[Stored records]
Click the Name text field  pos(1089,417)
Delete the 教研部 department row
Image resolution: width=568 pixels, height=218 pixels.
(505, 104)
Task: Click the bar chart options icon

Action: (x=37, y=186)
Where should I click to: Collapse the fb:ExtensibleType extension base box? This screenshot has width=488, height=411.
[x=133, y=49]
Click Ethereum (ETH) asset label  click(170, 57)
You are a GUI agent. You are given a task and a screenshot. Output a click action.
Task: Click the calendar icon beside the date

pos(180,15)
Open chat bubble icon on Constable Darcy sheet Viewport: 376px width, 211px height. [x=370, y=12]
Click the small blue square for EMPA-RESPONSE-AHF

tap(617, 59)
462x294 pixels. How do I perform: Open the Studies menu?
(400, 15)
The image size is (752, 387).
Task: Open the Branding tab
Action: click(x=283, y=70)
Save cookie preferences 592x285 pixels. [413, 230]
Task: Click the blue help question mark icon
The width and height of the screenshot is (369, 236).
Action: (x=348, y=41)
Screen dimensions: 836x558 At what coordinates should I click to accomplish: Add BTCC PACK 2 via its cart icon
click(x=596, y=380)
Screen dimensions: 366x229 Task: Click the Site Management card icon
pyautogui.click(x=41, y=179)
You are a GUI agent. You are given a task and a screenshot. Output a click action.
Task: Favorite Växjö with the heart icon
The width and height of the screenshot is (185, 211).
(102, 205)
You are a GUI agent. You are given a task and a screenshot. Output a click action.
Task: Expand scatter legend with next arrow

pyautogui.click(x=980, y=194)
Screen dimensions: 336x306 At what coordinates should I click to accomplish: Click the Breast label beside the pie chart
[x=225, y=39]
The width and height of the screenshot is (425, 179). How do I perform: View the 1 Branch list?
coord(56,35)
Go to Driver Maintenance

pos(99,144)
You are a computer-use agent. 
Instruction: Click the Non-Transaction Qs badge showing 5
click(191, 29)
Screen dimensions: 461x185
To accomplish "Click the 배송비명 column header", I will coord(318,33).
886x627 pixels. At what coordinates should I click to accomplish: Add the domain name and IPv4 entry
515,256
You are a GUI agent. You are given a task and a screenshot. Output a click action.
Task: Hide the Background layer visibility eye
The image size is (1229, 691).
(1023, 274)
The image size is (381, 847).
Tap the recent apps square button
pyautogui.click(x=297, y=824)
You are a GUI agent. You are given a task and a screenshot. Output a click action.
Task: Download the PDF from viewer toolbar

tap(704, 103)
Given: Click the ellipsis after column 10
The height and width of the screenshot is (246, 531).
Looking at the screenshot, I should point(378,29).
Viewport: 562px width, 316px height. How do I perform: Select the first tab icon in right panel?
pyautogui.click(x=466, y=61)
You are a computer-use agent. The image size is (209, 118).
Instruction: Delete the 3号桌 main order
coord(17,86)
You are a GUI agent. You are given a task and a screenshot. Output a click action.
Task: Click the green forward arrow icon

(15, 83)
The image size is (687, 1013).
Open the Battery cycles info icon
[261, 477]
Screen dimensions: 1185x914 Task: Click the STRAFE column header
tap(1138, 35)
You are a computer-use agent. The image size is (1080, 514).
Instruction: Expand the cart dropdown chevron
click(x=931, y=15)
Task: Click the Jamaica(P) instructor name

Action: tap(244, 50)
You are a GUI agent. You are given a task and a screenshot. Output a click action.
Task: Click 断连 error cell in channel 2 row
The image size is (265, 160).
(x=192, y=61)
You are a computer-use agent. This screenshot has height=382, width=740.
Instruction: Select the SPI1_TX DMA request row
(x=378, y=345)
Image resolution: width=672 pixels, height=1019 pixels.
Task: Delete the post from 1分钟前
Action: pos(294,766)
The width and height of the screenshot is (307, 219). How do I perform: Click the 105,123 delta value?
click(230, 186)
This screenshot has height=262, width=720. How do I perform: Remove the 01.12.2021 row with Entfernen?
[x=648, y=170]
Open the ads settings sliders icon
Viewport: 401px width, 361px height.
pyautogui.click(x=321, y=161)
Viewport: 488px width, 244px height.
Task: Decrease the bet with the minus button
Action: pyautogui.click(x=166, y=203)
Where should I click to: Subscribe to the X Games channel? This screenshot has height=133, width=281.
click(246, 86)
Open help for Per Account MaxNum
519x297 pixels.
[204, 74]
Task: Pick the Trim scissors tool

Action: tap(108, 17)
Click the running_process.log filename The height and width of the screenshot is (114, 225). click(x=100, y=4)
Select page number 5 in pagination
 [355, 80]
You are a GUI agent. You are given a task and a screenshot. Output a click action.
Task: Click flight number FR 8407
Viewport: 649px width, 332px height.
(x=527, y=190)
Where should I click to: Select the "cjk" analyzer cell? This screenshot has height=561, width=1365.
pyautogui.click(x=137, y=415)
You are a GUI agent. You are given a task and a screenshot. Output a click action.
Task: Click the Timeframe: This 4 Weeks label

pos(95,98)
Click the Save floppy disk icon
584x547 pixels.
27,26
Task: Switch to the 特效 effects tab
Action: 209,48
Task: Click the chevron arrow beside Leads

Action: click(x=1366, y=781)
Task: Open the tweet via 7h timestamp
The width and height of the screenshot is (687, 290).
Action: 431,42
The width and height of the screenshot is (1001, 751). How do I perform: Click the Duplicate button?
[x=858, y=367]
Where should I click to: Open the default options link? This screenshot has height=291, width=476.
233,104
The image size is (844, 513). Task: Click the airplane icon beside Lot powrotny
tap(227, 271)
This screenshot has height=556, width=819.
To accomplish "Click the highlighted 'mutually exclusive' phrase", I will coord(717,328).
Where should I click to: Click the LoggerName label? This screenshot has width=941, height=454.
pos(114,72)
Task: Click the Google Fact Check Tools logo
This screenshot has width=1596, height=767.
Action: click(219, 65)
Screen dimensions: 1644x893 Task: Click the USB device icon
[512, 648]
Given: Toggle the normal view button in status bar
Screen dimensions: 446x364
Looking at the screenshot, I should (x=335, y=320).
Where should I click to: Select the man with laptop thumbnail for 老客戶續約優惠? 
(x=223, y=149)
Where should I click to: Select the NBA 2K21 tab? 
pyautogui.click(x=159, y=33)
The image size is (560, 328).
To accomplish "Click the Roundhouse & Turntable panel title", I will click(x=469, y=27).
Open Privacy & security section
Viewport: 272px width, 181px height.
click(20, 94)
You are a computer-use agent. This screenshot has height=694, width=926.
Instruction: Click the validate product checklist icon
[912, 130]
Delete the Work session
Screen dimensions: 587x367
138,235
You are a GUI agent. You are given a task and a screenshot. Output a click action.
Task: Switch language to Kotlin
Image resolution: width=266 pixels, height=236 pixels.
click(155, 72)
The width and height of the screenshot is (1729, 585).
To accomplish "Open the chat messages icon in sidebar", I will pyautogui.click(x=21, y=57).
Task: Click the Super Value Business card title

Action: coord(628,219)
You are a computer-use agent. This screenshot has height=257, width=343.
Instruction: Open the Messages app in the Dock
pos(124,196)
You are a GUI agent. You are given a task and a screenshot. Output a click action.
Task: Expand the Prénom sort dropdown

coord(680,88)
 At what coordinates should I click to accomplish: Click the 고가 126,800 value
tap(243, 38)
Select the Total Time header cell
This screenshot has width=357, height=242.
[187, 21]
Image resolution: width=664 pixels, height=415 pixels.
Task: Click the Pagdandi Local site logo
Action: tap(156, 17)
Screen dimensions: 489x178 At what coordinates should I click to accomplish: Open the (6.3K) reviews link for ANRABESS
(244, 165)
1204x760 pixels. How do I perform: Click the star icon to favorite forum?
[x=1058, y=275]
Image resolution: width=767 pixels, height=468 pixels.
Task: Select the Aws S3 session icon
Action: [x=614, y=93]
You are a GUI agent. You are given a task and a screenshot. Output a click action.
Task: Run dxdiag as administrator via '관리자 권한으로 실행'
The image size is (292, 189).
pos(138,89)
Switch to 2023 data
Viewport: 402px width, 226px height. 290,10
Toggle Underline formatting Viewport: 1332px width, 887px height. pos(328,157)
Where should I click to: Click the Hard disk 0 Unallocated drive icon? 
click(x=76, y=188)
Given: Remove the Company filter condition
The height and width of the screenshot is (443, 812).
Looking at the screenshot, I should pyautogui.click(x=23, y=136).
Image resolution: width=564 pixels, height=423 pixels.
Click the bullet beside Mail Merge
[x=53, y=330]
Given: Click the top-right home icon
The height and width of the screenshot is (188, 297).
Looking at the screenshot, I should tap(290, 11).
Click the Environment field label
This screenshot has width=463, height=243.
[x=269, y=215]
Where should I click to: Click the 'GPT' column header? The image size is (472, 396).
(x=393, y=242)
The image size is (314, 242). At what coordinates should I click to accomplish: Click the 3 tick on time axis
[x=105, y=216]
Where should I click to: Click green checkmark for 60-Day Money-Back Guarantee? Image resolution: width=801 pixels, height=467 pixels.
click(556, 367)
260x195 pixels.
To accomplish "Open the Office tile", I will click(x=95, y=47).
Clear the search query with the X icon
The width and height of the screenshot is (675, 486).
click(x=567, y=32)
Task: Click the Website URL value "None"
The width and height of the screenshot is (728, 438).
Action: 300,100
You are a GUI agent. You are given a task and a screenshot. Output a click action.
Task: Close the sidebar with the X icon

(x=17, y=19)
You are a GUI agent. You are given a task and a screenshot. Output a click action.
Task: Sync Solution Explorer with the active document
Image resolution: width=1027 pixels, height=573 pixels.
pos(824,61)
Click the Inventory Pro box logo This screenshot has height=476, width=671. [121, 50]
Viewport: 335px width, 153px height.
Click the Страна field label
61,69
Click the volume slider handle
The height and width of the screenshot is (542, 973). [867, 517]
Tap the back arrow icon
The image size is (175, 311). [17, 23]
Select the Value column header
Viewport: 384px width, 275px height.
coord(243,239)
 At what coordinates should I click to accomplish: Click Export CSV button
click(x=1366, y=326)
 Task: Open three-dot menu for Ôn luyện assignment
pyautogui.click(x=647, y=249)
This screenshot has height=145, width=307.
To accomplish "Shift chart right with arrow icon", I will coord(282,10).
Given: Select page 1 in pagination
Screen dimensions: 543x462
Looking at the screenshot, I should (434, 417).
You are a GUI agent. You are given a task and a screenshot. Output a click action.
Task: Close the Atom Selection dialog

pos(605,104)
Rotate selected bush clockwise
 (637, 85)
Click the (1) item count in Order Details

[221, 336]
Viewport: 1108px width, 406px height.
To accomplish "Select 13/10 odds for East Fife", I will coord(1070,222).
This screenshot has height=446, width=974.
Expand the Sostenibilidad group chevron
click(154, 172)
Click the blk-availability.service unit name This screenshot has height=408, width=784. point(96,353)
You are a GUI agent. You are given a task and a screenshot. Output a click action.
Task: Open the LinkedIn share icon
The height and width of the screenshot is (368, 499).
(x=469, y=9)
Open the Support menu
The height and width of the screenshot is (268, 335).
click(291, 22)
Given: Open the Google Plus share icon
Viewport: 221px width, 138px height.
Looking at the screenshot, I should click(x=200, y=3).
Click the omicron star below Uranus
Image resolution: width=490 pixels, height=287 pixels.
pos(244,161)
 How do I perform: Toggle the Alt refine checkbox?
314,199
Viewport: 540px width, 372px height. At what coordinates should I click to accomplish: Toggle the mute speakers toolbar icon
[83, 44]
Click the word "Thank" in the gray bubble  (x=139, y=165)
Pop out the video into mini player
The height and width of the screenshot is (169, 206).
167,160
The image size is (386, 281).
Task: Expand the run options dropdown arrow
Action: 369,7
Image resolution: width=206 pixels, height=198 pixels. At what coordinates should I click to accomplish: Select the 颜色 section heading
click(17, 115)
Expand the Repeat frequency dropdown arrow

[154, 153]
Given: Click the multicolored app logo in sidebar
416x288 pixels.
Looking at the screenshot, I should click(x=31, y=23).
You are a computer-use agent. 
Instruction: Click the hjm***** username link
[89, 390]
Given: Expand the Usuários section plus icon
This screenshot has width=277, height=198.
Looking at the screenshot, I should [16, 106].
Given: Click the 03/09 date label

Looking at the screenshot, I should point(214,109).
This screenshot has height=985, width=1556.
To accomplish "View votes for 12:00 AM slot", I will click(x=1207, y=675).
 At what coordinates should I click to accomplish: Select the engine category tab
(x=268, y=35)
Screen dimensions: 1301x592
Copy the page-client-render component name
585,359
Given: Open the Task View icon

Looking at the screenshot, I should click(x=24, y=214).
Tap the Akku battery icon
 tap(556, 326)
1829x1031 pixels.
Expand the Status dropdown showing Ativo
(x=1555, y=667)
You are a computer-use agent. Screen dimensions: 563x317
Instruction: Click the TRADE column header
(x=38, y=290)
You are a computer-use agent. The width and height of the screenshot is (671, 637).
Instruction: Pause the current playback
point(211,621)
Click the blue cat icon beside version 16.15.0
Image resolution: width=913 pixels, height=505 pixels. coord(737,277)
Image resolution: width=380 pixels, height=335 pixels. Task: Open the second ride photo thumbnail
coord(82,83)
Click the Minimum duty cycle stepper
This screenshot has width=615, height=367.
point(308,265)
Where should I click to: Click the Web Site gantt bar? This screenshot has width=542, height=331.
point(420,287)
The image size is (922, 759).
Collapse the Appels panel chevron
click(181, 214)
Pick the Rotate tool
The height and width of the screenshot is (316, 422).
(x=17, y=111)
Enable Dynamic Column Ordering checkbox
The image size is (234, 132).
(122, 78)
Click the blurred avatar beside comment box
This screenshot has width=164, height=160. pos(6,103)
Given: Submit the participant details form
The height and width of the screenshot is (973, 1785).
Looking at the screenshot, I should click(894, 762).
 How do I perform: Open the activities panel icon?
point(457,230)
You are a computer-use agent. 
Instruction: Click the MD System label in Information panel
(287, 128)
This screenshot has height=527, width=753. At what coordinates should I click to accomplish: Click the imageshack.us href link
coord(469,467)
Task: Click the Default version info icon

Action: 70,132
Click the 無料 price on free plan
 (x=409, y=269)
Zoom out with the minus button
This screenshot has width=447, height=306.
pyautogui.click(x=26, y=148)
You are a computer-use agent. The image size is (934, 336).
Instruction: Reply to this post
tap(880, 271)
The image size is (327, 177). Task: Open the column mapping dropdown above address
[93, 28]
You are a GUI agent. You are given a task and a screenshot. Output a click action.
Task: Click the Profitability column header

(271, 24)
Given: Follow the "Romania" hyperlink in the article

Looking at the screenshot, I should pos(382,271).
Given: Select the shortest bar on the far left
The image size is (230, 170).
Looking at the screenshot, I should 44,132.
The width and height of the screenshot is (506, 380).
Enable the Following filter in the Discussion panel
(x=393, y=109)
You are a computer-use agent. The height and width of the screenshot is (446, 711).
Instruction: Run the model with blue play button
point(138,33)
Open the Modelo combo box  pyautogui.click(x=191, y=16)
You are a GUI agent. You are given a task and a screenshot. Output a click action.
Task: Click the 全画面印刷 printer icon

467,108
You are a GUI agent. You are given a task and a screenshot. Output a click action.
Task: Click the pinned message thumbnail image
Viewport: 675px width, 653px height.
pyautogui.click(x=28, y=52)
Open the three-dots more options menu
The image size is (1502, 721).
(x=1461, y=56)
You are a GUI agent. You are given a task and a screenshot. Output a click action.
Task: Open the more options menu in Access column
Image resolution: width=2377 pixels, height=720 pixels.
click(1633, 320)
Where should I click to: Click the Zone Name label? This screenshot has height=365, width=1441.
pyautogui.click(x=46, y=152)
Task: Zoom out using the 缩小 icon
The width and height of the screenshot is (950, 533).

▸ **Assignment**
Please transcribe only the lines in the records above running from the line that has "Click the blk-availability.service" through the line that has "Given: Open the Google Plus share icon", both included, exactly as they appear.

▸ **The answer**
Click the blk-availability.service unit name This screenshot has height=408, width=784. point(96,353)
You are a GUI agent. You are given a task and a screenshot. Output a click action.
Task: Open the LinkedIn share icon
The height and width of the screenshot is (368, 499).
(x=469, y=9)
Open the Support menu
The height and width of the screenshot is (268, 335).
click(291, 22)
Given: Open the Google Plus share icon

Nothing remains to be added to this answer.